§ **What the exercise asks**
Look below for the line that has "International (95, 35)". Set down the lines from there through the line that has "International Study Options (167, 2262)", exactly as written.

*** Opening of Extracted material ***

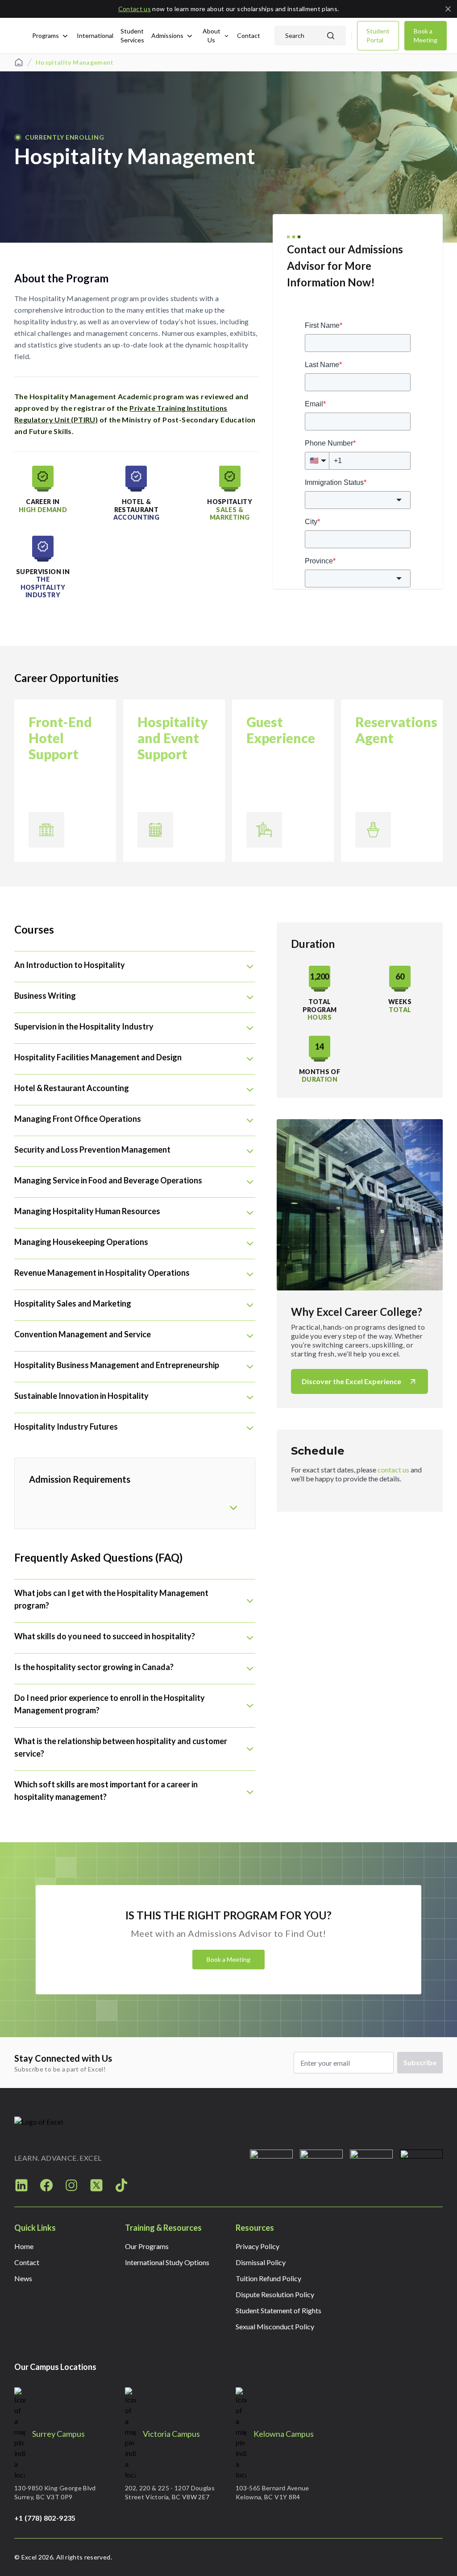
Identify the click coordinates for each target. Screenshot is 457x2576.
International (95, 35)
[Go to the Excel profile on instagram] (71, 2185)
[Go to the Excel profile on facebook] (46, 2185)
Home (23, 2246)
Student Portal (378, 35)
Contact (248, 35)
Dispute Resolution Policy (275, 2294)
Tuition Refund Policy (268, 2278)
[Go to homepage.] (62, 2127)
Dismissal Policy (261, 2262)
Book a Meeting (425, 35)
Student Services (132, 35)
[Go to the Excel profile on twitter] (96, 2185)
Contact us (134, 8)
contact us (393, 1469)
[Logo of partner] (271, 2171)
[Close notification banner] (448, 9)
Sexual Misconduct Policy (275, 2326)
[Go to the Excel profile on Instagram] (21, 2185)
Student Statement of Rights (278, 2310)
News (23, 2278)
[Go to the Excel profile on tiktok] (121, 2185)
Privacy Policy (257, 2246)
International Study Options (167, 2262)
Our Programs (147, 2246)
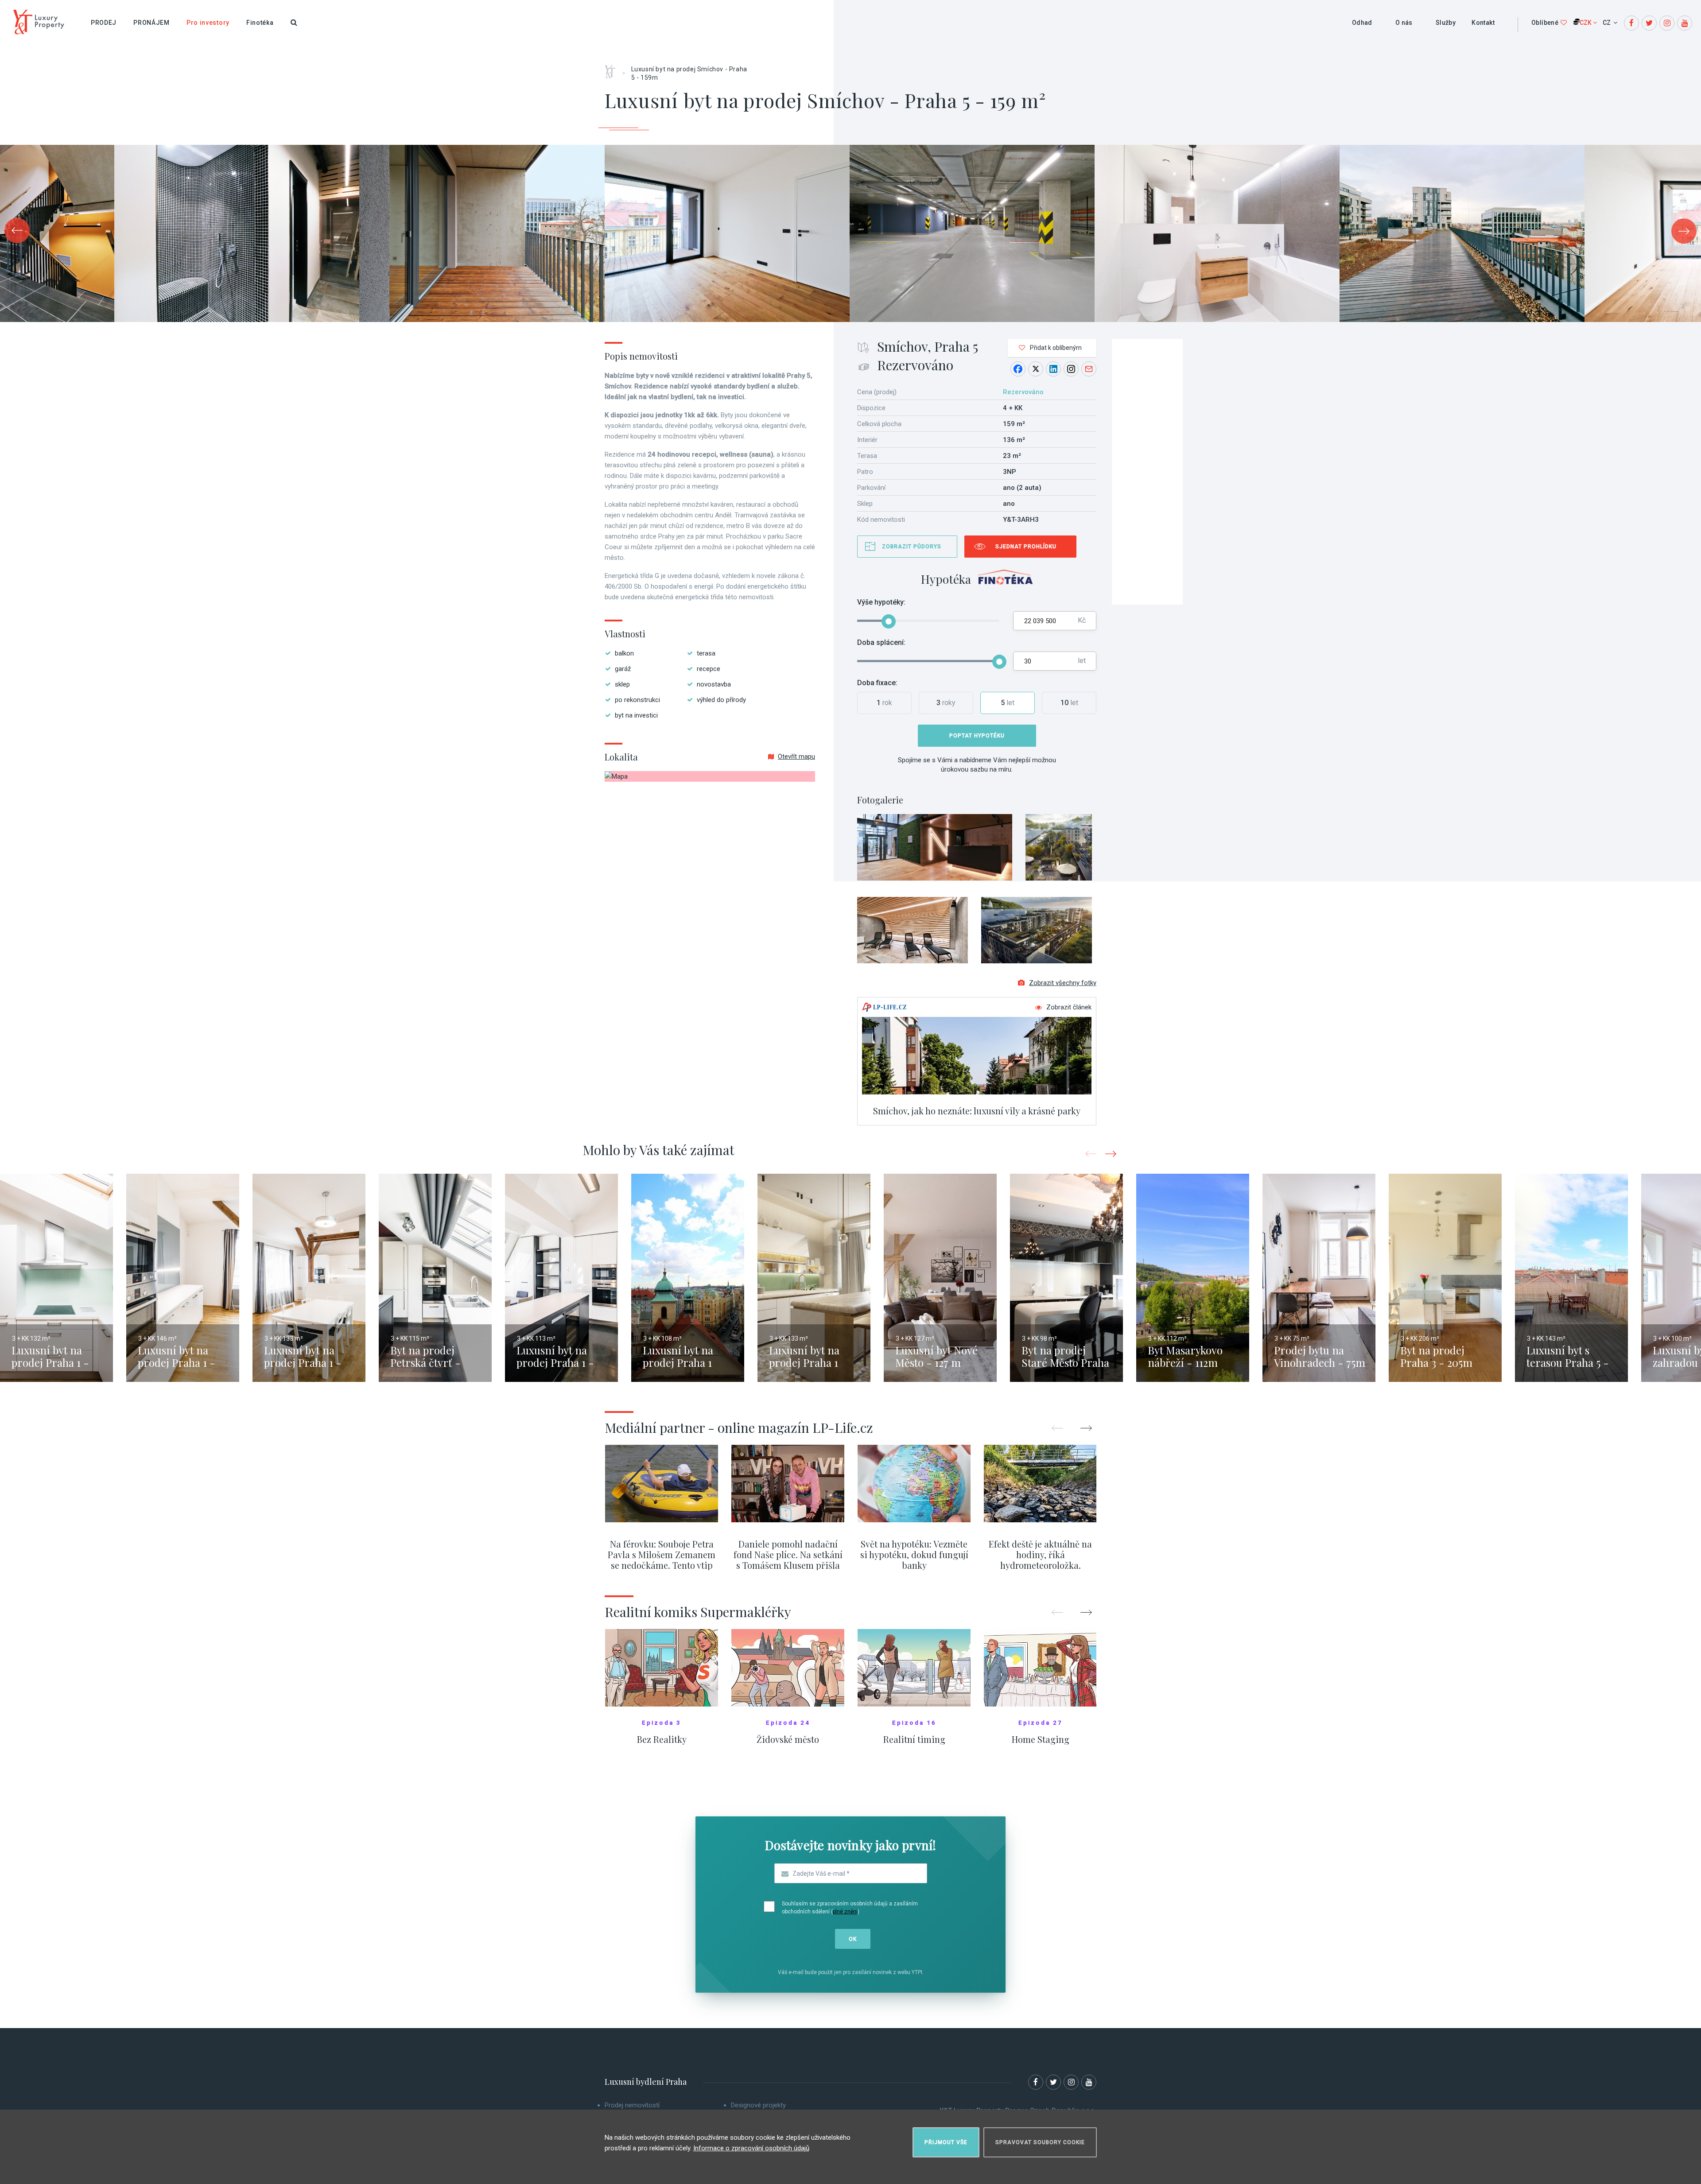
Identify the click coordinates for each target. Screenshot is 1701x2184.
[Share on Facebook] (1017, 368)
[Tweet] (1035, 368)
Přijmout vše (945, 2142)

*** Close of Extracted material ***
*** Opening of Extracted material ***

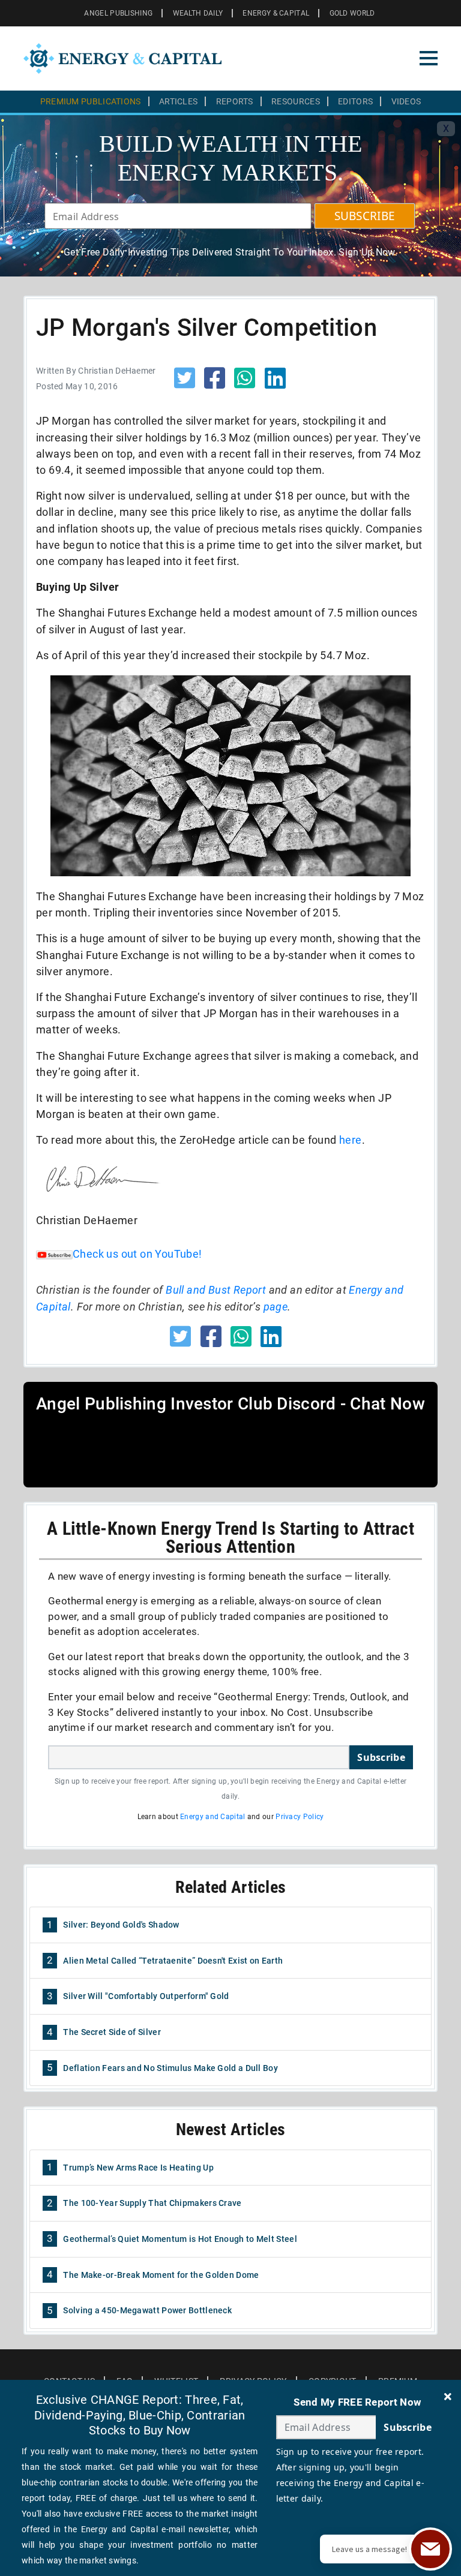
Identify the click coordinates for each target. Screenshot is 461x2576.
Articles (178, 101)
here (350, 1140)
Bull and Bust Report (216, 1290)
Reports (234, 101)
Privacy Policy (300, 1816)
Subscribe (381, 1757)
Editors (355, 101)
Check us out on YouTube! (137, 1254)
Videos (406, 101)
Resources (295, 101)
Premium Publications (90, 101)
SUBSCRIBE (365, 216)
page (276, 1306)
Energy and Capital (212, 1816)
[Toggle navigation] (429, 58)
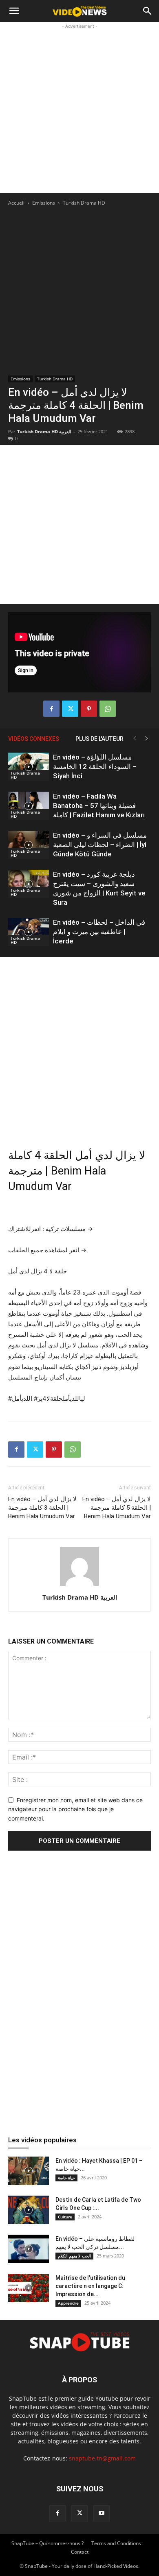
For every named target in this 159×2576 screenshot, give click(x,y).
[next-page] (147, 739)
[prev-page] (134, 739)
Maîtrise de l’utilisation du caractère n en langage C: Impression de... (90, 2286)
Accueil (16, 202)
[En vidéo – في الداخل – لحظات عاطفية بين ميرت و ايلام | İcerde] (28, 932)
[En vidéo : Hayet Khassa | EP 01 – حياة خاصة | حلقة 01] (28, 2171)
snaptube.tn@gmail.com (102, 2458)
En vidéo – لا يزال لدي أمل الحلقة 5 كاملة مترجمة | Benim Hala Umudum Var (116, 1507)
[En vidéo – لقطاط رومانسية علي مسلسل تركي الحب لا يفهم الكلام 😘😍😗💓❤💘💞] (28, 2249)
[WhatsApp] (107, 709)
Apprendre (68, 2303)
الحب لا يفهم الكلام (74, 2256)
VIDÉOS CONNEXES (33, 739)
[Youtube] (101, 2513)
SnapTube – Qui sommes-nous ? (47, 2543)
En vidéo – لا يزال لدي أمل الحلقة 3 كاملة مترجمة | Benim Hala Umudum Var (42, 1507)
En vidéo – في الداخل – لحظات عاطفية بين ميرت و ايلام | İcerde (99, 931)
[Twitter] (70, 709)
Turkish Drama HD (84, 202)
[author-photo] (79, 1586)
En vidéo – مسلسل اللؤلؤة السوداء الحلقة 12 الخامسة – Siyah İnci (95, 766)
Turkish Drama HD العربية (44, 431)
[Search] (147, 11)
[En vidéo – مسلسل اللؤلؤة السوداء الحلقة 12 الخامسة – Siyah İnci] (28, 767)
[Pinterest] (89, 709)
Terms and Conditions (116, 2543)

*** Close of Extracted material ***

§ **Task response**
International (95, 35)
[Go to the Excel profile on instagram] (71, 2185)
[Go to the Excel profile on facebook] (46, 2185)
Home (23, 2246)
Student Portal (378, 35)
Contact (248, 35)
Dispute Resolution Policy (275, 2294)
Tuition Refund Policy (268, 2278)
[Go to homepage.] (62, 2127)
Dismissal Policy (261, 2262)
Book a Meeting (425, 35)
Student Services (132, 35)
[Go to the Excel profile on twitter] (96, 2185)
Contact us (134, 8)
contact us (393, 1469)
[Logo of partner] (271, 2171)
[Close notification banner] (448, 9)
Sexual Misconduct Policy (275, 2326)
[Go to the Excel profile on Instagram] (21, 2185)
Student Statement of Rights (278, 2310)
News (23, 2278)
[Go to the Excel profile on tiktok] (121, 2185)
Privacy Policy (257, 2246)
International Study Options (167, 2262)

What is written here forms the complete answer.